KARS (İHA) - Milli Eğitim Bakanı Hüseyin Çelik, Avrupa'da ailelerin daha iyi yetişmesi amacıyla çocuklarını yatılı okula gönderdiğini belirterek, "Türkiye'de 2004'de YİBO ve PİYO'ları öncelikler arasına aldık. Bugün bunları onarıma tabi tutup hepsini bilgisayarla donatacağız" dedi.
Kars'ta gezi ve incelemelerini sürdüren Milli Eğitim Bakanı Hüseyin Çelik, Kağızman İlçesi'nde bir hayırsever tarafından yaptırılan Halime Arslan Yıldız İlköğretim Okulu'nu düzenlenen törenle hizmete açtı.
Törende bir konuşma yapan Bakan Çelik, hayırsever vatandaşların yardımıyla eğitimdeki sorunların çözüldüğünü belirterek, "Kefenin dibi yoktur. Merkep ölür kalır semeri, insan ölür kalır eseri. Kubbede hoş sedanız yoksa yaşamanızın da bir anlamı yoktur. 'Benim durumum çok iyi, çocuklarımı modern yerlerde okutuyorum. Köy çocukları da ne yaparsa yapsın' diyen aymaz insanlar, bu memleketin aynası olamazlar. Yıllar önce internetin olacağına kimse inanmıyordu, ama şu an bütün okullarda internet bağlantısı var. 'Orada bir köy var uzakta, o köy bizim köyümüzdür, gitmesek de gelmesek de o köy bizim köyümüzdür' mantığı artık kalktı. Bizler, sizlere hizmet için varız. Bugün dünden iyi, yarınlar da bugünlerden iyi olacak. Milletimiz sosyal bir millet, hayırsever bir milletiz. Ülkemiz, bu insanlarla daha iyi yerlere gidecektir" dedi.

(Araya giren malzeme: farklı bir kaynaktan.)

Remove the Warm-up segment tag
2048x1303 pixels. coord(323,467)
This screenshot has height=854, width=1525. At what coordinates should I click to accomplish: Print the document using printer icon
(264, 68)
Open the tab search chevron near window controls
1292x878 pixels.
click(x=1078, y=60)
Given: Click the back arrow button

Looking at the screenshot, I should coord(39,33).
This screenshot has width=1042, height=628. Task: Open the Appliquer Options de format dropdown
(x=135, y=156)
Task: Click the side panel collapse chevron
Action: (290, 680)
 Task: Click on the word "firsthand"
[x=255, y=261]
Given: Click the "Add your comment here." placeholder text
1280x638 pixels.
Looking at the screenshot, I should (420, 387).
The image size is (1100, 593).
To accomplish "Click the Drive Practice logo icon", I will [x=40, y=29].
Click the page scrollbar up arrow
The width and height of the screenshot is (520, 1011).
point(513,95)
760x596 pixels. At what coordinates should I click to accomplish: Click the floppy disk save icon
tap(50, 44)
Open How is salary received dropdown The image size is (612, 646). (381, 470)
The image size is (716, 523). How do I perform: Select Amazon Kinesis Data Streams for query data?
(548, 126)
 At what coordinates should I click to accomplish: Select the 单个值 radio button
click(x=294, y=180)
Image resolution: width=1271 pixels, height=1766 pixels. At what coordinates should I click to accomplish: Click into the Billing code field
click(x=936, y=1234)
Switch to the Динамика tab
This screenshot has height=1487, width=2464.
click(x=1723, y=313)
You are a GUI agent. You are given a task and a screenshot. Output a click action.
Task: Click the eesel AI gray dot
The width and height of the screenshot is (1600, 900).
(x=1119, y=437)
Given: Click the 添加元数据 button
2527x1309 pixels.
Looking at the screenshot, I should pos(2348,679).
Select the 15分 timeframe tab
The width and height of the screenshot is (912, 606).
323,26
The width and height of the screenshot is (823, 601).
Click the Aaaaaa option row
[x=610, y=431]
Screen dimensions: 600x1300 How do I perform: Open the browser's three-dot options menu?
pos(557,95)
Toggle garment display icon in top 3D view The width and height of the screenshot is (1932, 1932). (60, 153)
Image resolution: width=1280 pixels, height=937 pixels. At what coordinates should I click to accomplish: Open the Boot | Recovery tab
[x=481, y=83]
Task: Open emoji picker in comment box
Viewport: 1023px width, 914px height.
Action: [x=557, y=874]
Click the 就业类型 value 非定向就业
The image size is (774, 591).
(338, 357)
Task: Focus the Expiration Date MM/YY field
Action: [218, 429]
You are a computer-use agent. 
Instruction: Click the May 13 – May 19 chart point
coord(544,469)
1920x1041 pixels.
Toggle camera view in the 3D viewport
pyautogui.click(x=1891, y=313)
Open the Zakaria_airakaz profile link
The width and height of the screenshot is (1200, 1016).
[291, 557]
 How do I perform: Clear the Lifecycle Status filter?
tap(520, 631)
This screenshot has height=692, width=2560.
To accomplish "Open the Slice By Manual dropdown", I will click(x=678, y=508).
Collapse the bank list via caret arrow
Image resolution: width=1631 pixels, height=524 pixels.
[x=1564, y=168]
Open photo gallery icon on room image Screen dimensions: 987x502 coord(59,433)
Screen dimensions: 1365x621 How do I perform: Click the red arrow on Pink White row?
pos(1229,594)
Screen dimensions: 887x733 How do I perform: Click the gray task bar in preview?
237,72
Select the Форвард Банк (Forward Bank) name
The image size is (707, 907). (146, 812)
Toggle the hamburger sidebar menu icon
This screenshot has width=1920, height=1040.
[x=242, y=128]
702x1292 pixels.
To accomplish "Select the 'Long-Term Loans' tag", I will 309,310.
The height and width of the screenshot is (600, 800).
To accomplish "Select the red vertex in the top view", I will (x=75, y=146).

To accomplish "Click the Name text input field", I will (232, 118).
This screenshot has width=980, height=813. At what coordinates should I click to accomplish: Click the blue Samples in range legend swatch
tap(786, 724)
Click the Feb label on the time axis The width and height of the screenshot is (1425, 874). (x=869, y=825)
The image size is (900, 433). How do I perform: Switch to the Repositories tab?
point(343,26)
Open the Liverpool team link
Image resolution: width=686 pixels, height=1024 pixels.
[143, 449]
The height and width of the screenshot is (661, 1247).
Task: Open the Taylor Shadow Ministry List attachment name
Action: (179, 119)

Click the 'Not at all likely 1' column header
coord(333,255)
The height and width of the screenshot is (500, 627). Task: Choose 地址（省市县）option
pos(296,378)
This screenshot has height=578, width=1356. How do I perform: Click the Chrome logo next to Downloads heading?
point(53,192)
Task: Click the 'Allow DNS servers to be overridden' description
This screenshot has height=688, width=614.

Törende okulu yaptıran hayırsever işadamı Nesim Yıldız'a plaket veren Bakan Çelik, öğretmenlere de belge dağıttı. Okulun bilgisayar odasını da gezen Bakan Çelik, daha sonra Kağızman Yatılı İlköğretim Bölge Okulu (YİBO) spor salonunda düzenlenen Bilgi Üniversitesi YİBO Eğitim Projesi'nin tanıtım programına katıldı. Kağızman Kaymakamı Aylin Kırcı Duman ve Bilgi Üniversitesi Mütevelli Heyeti Üyesi Halit Kakınç'ın proje hakkında bilgi verdiği programda konuşan Bakan Hüseyin Çelik, kendisinin de ilkokul dahil bütün tahsil hayatının yatılı okullarda geçtiğini söyledi.
Öğrencilere "Siz bizim kır çiçeklerimizsiniz" diyen Bakan Çelik, "Sizin şartlarınızın daha kötüsünü bizler yaşadık. Size imkan verilirse çiçek açarsınız. Eğer YİBO'ya gitme imkanım olmasaydı ben ilkokula bile gidemezdim. Çünkü köyümde okul yoktu. 72 kişi bir odada yatardık, bin kişiye bir kazan yemek düşerdi. 15 günde, 15 dakika ancak banyo yapardık. Bugünkü şartlar daha iyi ve bir koğuşa 4 öğrenci düşüyor. Türkiye'de 2004'de YİBO ve PİYO'ları öncelikler arasına aldık. Bugün bunları onarıma tabi tutup hepsini bilgisayarla donatacağız. Sizlere bir takım insanlar 'yetim' diyebilirler. Bunu kafanıza takmayın. Ben de yetim değildim, ama YİBO'da okudum. Buralarda küçük yaşta kendi kendinize yetme kabiliyetini alıyorsunuz. 12 yaşındaydım, Türkiye'nin her tarafına gitme imkanı buldum. Çünkü kendime öz güvenim vardı. Bunun nedeni de YİBO'da okumamdı. Her işimizi kendimiz yapardık. Bu okullar insanı hayata hazırlıyor. Ben 7 yaşında baba ocağından çıktım, eve 33 yaşında döndüm. Gurbet ocağını çok iyi biliyorum. 4 ayda bir ailemle görüşebilirdim. Ailem Van'da, ben de Tatvan'daydım. İçinizde çok iyi eğitim görerek, iyi yerlere gelecekler çıkacak. Ben, ağabeyiniz olarak diyorum ki başarı imkansızlıkları başarmaktadır. Avrupa'da birçok aile, kişilikleri gelişsin diye çocuklarını yatılı okula gönderiyor. Ben, kendi çocuğumu da Ankara'da YİBO'ya gönderdim" diye konuştu.